[Dataset entries]
----

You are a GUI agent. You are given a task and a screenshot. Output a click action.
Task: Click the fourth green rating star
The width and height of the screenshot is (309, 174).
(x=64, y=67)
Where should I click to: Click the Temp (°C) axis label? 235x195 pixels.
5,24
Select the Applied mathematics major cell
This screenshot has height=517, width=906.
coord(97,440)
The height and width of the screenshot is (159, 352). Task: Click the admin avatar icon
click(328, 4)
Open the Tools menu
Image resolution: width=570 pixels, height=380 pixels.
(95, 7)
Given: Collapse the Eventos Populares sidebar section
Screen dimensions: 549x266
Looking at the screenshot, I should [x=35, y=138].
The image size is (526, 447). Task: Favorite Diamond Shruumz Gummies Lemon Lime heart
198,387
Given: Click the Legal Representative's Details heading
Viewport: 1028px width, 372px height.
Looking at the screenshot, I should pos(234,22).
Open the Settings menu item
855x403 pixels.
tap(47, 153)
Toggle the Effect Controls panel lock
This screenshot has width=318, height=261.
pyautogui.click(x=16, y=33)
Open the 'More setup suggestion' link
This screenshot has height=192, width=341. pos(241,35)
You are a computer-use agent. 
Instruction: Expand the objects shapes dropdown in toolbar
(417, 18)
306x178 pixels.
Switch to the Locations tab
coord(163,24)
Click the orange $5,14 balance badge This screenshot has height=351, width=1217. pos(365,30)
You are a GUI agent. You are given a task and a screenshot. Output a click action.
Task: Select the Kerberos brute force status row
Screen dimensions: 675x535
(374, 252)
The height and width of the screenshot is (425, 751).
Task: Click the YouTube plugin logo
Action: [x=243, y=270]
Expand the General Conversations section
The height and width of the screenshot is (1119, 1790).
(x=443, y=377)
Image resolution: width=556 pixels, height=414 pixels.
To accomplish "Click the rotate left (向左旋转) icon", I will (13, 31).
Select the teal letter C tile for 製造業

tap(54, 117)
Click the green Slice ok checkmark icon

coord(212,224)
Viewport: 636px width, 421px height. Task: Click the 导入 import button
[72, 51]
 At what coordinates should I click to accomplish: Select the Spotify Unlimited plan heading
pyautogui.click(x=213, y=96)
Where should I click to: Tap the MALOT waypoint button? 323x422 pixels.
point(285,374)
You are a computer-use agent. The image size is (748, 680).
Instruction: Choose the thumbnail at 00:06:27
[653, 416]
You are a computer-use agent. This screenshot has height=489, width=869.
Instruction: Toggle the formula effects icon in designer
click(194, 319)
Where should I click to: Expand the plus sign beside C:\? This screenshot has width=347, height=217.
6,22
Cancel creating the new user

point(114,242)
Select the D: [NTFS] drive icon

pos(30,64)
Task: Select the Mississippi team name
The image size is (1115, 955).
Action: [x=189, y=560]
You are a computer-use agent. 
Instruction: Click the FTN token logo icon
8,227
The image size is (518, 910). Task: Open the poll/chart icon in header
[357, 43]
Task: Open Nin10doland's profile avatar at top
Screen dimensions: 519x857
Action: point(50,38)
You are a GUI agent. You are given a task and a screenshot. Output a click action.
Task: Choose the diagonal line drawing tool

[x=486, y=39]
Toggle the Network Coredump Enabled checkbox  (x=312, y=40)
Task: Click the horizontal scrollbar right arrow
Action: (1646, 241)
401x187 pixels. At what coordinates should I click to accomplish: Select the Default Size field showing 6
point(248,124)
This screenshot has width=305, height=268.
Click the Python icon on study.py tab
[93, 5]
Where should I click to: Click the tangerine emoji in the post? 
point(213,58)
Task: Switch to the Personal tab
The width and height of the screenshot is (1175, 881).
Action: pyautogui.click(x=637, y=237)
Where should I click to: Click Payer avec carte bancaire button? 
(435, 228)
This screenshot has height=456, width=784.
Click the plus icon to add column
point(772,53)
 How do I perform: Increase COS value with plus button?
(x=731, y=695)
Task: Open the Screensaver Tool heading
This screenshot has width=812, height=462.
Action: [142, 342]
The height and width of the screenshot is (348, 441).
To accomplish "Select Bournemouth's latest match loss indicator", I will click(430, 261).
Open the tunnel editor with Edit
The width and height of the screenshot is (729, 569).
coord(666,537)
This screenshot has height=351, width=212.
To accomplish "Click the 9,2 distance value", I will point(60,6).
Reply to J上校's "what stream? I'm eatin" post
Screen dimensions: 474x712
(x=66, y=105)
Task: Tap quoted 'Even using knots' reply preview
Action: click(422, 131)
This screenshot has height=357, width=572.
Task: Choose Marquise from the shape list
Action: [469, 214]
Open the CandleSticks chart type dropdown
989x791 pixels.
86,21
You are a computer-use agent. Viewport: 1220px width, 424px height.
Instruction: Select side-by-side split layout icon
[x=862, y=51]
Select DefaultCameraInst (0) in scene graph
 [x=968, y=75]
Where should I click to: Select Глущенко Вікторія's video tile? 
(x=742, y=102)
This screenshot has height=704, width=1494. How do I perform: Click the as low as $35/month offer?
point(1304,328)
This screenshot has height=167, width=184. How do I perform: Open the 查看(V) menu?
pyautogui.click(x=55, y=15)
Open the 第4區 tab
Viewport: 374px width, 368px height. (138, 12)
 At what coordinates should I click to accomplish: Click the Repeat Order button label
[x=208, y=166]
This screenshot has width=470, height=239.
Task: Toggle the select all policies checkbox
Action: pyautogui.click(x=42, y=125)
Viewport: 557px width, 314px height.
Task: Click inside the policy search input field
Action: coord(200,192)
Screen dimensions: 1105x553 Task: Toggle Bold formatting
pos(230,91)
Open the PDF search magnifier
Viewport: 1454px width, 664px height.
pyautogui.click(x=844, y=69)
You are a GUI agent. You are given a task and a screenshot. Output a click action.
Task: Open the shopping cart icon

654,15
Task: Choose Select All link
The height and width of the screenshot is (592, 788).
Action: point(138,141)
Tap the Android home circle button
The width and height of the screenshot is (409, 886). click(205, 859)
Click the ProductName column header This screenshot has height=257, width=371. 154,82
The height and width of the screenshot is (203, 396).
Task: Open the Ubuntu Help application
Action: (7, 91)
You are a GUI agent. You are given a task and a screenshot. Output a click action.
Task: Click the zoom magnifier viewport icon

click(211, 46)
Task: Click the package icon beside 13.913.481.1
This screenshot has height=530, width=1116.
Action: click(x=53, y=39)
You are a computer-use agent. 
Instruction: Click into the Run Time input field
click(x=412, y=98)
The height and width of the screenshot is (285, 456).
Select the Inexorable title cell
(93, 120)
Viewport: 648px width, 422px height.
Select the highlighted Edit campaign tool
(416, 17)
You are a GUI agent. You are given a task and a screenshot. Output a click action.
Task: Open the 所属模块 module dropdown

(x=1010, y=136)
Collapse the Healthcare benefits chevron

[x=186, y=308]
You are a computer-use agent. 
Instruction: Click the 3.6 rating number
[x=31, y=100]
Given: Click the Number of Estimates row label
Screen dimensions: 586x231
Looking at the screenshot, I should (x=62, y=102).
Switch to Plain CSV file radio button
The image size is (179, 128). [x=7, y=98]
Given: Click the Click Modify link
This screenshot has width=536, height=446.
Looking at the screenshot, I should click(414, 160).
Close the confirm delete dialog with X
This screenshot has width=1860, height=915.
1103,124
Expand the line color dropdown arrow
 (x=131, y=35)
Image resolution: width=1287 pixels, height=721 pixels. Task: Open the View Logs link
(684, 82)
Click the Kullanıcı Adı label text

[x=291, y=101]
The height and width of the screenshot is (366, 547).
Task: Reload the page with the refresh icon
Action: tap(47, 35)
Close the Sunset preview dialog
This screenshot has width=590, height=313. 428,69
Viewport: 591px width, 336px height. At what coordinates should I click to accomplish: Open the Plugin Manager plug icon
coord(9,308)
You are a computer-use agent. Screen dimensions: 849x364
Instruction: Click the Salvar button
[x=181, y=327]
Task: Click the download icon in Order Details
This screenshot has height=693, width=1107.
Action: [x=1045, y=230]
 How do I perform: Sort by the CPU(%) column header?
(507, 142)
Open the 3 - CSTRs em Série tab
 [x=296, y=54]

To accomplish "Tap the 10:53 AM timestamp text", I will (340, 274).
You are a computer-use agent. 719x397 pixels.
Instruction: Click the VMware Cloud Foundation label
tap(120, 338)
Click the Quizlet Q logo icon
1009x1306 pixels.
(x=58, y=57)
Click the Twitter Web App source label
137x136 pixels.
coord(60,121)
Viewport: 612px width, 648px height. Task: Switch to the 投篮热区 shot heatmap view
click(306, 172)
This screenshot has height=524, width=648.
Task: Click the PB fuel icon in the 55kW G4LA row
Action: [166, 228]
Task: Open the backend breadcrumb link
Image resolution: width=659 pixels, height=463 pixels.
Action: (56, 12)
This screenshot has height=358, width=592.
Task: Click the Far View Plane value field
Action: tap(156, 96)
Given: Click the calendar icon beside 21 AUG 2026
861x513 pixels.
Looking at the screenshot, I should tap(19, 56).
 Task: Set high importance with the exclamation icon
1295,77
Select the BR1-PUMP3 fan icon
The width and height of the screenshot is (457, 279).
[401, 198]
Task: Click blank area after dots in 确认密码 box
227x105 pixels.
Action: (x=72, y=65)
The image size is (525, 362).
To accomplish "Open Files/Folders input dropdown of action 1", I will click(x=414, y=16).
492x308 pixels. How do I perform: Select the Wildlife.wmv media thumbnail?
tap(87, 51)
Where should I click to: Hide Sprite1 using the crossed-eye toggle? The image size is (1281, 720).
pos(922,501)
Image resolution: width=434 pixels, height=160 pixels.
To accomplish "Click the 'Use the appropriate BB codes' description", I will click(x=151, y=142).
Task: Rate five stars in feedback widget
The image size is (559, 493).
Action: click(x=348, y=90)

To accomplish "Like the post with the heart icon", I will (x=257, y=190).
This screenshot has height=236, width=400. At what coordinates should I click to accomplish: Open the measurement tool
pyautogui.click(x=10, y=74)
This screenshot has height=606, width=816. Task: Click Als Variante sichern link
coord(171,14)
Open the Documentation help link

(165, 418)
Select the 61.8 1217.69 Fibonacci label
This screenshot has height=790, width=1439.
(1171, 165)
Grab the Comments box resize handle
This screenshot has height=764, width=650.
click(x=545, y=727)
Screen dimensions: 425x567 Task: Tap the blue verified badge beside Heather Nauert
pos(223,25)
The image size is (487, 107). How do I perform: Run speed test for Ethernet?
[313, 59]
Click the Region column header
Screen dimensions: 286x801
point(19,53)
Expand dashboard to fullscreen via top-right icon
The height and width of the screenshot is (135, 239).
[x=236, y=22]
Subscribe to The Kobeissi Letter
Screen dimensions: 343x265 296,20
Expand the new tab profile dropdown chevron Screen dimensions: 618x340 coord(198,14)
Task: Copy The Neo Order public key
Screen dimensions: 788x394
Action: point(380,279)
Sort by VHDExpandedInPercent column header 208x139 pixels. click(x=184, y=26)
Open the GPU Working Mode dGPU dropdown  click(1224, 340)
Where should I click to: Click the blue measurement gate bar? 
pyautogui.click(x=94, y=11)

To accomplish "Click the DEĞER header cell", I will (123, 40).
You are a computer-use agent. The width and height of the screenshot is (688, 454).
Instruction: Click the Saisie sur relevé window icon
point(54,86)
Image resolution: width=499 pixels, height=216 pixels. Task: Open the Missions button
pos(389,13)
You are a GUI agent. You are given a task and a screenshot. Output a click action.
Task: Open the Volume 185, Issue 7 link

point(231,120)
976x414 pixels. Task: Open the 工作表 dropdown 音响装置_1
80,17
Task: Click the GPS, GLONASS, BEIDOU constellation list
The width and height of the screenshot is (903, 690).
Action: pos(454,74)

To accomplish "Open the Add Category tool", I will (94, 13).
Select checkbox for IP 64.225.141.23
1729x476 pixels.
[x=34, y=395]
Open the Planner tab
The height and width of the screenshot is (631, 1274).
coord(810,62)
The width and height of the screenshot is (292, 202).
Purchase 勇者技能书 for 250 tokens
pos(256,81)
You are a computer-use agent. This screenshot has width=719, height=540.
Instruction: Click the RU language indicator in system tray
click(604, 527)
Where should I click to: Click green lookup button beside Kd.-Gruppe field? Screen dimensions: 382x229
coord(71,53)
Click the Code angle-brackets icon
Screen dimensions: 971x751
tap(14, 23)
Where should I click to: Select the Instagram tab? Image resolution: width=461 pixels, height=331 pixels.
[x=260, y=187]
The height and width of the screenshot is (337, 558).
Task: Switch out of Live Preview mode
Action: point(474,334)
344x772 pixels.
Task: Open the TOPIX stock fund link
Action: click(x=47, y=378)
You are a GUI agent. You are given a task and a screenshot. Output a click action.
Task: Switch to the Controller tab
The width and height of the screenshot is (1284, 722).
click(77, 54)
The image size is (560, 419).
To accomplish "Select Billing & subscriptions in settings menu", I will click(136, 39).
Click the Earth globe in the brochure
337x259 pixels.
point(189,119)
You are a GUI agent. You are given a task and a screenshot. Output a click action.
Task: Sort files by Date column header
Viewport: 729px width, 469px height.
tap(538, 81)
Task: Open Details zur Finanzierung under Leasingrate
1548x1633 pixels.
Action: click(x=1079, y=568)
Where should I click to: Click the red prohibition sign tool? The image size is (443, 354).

----

**Exercise objective:** Filter the records for the word "profile" and show every line that has it.

**Expected output:**
Task: Open Nin10doland's profile avatar at top
Expand the new tab profile dropdown chevron Screen dimensions: 618x340 coord(198,14)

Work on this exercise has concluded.